Exercice court:
Mettez au format CSV à deux colonnes, « consigne » et « reponse », les lignes qui vont du début jusqu'à celle contenant « point(430,220) » incluse : une ligne par consigne, avec son texte et sa réponse, chacun dans un champ entre guillemets où les retours à la ligne deviennent des espaces.

Liste des données
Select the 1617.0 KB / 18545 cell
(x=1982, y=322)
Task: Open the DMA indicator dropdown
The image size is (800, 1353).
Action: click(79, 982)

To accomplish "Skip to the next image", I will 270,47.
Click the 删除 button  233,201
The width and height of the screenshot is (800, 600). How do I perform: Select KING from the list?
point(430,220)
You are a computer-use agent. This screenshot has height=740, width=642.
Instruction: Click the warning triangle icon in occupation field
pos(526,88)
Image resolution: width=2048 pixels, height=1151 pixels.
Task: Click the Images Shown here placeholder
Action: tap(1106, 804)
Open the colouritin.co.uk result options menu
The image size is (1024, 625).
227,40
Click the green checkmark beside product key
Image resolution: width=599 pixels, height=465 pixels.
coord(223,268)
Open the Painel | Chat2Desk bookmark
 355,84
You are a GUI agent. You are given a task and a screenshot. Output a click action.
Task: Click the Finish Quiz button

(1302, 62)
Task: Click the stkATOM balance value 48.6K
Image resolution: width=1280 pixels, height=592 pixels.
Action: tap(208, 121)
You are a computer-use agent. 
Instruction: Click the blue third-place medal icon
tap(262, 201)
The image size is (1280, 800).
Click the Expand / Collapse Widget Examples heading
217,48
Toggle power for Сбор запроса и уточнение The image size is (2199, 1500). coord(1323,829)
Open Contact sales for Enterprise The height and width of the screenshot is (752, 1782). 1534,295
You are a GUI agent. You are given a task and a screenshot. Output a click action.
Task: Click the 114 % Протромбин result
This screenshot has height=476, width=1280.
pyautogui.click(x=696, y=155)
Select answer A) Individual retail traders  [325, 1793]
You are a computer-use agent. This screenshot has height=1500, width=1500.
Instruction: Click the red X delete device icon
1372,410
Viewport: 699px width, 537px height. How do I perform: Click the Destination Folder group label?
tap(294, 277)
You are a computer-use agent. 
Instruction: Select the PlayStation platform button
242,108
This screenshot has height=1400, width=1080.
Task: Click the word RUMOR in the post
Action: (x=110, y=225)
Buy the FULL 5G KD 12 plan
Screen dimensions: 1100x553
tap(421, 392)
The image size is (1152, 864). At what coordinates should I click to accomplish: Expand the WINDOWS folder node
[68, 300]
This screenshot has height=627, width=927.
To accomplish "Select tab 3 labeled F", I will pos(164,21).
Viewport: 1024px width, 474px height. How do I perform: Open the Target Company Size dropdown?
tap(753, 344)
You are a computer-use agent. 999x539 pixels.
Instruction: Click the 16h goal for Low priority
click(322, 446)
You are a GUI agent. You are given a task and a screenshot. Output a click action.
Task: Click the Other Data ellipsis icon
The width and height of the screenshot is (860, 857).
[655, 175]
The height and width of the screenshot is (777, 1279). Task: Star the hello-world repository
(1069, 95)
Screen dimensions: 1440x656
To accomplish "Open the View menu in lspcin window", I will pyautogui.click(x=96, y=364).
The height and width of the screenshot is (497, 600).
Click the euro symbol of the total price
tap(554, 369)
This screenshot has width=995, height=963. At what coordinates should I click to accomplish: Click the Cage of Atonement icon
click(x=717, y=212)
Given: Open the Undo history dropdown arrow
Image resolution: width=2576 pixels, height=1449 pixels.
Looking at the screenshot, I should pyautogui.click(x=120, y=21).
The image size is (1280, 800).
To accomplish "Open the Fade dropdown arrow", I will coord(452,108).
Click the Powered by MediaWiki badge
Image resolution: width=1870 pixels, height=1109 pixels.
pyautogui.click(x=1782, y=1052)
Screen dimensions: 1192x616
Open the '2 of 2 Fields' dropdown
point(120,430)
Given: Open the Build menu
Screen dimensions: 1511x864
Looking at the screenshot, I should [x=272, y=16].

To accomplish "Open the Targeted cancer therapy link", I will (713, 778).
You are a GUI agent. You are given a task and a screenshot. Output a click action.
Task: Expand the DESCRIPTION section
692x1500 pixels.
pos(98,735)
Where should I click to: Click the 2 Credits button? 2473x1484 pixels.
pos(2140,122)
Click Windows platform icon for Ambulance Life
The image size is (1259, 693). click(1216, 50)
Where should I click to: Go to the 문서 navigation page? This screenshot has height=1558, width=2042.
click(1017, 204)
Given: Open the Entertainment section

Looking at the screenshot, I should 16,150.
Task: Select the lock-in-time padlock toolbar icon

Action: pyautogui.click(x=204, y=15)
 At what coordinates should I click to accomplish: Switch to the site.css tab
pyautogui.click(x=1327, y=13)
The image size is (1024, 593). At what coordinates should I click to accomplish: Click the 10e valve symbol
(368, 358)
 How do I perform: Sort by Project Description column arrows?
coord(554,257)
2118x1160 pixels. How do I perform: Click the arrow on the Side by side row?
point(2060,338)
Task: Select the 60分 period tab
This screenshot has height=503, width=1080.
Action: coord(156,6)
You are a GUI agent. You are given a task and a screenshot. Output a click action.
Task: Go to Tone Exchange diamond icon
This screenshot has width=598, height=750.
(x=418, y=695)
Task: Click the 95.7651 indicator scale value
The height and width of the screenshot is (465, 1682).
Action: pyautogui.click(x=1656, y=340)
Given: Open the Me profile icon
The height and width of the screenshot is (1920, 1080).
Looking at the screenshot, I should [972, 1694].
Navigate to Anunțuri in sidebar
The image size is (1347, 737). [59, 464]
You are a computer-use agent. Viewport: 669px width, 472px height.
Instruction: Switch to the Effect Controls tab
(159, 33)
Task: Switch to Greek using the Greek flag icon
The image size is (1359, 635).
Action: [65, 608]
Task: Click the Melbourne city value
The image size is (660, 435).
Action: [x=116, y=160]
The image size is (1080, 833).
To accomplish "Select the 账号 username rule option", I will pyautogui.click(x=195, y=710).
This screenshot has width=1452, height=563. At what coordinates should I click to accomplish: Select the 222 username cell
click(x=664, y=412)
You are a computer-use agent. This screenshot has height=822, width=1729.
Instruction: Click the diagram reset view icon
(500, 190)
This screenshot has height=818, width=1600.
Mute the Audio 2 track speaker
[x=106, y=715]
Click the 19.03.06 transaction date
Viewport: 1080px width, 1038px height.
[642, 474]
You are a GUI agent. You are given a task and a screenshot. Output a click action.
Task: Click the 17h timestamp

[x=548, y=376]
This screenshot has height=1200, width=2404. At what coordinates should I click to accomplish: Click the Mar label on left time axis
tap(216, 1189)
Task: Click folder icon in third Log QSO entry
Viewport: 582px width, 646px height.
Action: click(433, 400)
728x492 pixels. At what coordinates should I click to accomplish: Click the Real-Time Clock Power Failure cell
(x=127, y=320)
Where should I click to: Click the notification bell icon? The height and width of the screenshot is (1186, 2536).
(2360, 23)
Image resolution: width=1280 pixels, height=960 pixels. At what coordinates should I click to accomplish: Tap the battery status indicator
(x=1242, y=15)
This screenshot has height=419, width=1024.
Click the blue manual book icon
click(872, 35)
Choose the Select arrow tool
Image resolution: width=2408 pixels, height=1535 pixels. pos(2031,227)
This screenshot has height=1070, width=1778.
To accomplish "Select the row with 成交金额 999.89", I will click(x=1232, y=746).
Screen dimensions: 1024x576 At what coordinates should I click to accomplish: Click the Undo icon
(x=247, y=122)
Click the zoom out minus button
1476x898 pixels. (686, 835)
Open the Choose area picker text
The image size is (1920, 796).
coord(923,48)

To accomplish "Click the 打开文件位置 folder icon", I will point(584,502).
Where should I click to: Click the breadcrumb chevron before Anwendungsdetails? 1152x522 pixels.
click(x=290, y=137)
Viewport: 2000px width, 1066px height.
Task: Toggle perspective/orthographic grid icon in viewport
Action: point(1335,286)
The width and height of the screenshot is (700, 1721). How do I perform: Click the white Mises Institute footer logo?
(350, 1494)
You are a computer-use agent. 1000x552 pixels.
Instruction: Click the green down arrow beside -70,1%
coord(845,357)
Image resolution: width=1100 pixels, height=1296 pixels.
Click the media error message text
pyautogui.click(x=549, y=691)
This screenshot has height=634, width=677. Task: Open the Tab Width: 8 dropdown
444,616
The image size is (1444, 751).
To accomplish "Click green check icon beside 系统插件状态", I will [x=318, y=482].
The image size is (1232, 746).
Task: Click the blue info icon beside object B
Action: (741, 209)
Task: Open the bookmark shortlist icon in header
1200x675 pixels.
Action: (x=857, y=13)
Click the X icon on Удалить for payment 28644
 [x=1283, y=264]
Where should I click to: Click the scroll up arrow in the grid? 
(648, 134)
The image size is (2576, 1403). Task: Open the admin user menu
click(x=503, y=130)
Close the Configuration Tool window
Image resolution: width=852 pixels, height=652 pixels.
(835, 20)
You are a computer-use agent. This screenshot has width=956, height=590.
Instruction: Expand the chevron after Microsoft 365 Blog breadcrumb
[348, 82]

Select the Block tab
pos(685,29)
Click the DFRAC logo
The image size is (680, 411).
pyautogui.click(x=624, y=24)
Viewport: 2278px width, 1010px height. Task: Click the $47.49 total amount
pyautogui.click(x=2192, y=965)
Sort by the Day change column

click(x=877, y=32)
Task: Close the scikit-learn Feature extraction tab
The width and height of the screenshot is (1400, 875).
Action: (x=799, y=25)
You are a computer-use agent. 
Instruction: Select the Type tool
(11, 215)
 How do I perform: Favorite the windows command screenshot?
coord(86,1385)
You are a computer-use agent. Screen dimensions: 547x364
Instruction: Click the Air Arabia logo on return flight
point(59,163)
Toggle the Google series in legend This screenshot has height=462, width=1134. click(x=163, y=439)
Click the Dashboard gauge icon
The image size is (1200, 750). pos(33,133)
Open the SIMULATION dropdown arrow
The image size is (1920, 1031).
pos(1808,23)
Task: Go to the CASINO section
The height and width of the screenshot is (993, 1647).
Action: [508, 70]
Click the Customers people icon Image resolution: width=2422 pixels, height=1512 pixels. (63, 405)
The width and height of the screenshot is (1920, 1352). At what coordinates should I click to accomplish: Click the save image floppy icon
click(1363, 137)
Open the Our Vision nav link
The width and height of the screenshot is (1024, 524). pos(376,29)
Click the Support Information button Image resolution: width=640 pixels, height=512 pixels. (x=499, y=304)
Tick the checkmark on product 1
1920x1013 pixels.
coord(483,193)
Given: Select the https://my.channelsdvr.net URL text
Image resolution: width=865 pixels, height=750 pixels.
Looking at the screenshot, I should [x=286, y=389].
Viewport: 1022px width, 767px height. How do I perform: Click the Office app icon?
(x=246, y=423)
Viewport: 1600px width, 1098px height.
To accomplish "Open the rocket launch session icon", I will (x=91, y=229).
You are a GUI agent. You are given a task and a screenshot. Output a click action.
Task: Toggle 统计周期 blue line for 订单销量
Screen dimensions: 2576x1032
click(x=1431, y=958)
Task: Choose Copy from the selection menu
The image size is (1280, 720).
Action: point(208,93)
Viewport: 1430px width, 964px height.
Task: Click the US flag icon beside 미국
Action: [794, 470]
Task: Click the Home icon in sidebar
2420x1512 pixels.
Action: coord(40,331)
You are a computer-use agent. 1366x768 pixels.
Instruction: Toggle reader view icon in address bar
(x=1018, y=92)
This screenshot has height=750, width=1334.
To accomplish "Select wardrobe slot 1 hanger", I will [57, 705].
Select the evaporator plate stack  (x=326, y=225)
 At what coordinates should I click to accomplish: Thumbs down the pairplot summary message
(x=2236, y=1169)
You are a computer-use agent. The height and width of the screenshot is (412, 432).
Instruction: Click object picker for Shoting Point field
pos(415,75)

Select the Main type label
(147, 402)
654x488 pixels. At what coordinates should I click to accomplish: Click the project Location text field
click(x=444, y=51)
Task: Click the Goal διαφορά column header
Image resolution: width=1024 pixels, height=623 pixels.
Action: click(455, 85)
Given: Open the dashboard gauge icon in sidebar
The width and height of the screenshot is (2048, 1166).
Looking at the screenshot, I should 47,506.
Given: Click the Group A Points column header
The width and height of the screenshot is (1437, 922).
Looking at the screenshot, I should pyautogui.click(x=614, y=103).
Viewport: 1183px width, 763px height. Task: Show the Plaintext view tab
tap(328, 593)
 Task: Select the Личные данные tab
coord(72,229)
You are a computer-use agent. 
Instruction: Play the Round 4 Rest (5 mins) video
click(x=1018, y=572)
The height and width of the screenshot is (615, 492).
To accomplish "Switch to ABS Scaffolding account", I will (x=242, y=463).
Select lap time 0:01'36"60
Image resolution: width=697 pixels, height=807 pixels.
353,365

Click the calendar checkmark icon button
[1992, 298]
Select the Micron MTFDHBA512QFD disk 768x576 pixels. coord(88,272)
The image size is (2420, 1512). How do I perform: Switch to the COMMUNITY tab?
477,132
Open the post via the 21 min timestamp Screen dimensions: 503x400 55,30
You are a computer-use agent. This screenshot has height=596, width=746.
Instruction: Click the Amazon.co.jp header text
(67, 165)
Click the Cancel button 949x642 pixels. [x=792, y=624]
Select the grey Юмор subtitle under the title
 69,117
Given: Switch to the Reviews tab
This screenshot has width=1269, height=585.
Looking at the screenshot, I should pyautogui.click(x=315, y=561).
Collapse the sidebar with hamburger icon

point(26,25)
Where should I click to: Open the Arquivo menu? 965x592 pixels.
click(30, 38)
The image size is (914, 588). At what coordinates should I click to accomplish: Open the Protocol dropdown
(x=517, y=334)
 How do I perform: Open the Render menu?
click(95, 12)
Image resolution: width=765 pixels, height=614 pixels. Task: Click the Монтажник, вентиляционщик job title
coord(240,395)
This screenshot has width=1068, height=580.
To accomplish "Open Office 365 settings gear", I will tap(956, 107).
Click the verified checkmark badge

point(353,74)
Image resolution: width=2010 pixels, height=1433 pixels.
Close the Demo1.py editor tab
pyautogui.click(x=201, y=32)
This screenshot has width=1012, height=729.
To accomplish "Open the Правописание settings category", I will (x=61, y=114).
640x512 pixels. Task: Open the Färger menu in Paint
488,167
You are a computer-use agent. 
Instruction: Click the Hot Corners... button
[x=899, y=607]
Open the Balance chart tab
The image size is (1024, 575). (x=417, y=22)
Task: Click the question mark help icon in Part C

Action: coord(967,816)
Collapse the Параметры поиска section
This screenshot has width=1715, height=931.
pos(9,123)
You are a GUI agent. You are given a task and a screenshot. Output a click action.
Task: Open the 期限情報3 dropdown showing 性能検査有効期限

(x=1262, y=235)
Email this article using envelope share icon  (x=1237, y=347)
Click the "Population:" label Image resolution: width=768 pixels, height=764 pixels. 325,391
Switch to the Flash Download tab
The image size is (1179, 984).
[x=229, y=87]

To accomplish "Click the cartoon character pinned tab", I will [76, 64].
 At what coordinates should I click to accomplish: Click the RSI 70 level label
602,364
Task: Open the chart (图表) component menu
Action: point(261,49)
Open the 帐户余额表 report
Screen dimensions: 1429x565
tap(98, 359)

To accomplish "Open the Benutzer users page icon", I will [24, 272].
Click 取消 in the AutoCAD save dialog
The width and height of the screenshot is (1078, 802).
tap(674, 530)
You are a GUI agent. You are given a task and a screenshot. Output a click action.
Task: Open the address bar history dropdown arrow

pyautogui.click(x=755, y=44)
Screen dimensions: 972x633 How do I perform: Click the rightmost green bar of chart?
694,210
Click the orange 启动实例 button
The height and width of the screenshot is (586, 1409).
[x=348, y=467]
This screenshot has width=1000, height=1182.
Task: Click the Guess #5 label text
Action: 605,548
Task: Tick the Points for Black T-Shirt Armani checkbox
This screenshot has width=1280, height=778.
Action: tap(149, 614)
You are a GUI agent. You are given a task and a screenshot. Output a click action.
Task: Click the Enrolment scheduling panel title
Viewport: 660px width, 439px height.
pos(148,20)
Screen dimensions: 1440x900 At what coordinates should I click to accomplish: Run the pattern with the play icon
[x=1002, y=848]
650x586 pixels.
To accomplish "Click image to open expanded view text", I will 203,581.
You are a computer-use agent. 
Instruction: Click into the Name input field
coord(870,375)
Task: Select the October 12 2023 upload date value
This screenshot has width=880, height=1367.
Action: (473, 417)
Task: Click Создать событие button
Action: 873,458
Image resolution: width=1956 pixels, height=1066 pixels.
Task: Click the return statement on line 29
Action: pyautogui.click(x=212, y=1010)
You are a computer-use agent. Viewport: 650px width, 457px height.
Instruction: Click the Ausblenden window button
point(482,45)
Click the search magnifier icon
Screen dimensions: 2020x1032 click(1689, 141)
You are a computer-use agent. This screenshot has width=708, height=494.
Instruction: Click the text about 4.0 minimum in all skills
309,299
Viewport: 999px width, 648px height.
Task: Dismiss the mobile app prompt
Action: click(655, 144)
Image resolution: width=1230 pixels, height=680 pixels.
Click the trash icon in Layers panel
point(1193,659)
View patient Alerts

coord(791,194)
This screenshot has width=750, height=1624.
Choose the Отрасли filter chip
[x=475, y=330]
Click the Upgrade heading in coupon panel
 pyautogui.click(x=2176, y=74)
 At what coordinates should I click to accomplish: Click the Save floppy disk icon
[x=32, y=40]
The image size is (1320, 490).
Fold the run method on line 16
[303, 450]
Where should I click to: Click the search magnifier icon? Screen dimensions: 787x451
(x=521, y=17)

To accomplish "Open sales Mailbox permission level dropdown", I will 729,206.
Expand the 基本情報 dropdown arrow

Corrigé:
consigne,reponse
"Select the 1617.0 KB / 18545 cell","(x=1982, y=322)"
"Task: Open the DMA indicator dropdown The image size is (800, 1353).","Action: click(79, 982)"
"To accomplish ""Skip to the next image"",","I will 270,47."
"Click the 删除 button","233,201"
"The width and height of the screenshot is (800, 600). How do I perform: Select KING from the list?","point(430,220)"